Premier opus résultant des recherches d’Hugo Capron à la Villa Kujoyama en 2019, cette série de feux d’artifices s’inscrit dans la continuité de ses précédents travaux consacrés à l’exploration des modes opératoires et compositionnels de la peinture.

En conjuguant des ornements pyrotechniques extraits de catalogues japonais du début du XXe siècle avec des motifs d’explosions issus de trames autocollantes pour mangas, l’artiste duplique des formes stéréotypées sur la toile et neutralise son implication dans l’invention et l’agencement des éléments.
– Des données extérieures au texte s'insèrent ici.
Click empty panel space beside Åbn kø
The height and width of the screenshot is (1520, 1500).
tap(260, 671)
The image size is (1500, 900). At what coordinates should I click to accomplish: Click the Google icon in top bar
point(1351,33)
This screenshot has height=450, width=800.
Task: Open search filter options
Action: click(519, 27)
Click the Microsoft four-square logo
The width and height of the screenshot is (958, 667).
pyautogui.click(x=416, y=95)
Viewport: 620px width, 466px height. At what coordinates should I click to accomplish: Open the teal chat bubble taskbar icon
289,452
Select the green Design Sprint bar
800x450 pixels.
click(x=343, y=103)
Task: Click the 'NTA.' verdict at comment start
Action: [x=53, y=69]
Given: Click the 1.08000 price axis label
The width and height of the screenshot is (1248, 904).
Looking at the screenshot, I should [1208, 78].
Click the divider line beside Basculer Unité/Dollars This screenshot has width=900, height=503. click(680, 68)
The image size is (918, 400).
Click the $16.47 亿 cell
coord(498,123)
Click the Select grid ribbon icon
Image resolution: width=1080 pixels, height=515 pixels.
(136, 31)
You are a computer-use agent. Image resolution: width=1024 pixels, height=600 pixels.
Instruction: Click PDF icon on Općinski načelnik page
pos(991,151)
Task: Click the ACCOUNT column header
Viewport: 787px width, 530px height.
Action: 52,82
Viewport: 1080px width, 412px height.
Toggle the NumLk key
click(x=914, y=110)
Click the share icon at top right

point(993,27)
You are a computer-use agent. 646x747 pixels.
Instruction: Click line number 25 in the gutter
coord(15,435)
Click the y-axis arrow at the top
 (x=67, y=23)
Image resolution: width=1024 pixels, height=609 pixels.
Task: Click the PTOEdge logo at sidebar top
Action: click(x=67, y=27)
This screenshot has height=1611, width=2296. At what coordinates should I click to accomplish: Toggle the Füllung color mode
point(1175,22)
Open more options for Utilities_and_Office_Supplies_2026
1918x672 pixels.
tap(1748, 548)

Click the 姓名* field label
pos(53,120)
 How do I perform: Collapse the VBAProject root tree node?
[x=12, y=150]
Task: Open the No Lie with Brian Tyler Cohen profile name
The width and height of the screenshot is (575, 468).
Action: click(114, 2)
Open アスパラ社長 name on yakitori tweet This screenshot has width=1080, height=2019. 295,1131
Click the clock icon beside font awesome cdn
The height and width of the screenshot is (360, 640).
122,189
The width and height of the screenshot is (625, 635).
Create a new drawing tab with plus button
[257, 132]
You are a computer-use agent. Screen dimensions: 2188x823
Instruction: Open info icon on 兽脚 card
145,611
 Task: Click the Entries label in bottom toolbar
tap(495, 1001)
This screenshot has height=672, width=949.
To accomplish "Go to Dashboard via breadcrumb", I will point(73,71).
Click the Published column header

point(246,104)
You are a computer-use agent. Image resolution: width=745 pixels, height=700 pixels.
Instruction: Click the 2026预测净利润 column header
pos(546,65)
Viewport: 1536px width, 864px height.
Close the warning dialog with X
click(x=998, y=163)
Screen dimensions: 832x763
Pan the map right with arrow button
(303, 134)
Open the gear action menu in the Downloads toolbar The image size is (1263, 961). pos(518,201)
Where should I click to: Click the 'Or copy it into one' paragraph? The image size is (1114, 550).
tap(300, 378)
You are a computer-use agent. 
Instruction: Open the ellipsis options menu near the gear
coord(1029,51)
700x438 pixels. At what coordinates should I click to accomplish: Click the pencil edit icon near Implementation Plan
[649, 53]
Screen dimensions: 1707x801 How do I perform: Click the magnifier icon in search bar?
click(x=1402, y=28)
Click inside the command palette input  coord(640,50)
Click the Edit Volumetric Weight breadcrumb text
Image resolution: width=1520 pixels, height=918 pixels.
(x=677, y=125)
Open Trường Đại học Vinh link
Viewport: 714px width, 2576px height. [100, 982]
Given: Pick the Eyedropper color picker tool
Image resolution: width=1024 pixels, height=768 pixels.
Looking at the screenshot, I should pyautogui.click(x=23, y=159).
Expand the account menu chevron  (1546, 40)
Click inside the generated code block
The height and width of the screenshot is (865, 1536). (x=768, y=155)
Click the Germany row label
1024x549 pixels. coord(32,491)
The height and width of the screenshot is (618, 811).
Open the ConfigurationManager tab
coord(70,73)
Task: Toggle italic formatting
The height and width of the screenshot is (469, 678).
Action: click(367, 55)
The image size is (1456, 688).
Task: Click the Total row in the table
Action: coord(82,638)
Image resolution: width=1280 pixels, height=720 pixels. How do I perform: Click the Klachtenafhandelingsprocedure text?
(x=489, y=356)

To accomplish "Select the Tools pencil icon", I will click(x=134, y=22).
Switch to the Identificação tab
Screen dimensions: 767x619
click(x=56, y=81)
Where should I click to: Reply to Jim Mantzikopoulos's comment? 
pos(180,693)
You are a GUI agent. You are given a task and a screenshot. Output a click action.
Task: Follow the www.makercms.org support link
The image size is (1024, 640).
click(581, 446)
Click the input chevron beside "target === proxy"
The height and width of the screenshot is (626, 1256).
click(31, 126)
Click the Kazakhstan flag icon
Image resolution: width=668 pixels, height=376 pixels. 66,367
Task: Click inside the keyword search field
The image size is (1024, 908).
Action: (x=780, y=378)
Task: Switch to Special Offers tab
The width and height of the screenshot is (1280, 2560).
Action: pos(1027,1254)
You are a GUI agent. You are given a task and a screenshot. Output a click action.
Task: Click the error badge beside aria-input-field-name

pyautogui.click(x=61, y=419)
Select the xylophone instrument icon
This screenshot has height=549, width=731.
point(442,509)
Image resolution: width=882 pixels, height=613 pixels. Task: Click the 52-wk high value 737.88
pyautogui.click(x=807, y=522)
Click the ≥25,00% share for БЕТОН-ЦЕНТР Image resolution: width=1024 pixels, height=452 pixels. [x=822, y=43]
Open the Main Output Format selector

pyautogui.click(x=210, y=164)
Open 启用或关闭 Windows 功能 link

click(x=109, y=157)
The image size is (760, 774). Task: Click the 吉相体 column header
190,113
Armé d’un arsenal pictural minimal (huile, toile, bichromie, répétition), il applique d’une seule traite ses coups de pinceaux sur la couche encore fraîche et atteint une vitesse d’exécution que trahissent en surface les inflexions expressionnistes du pinceau.

Si cette série célèbre une nouvelle liturgie désacralisée de la peinture, sa simplicité rompt avec l’exubérance et l’éclat du motif. En suivant le ductus des étincelles, des fusées et des bouquets fugaces, l’œil du regardeur ne peut qu’être frappé par le spectacle kitch des feux de joie qui explosent sur la toile. Hugo Capron ironise sur l’artificialité même de la peinture et, non sans malice, sur la fugacité de l’intérêt qu’elle suscite. Par le recours à une esthétique exotique et décorative, l’artiste revisite également la fascination mythopoétique du japonisme qui, dès son émergence au milieu du XIXe siècle, n’avait pas manqué de susciter chez les artistes français un formidable engouement qui ne s’est toujours pas tari.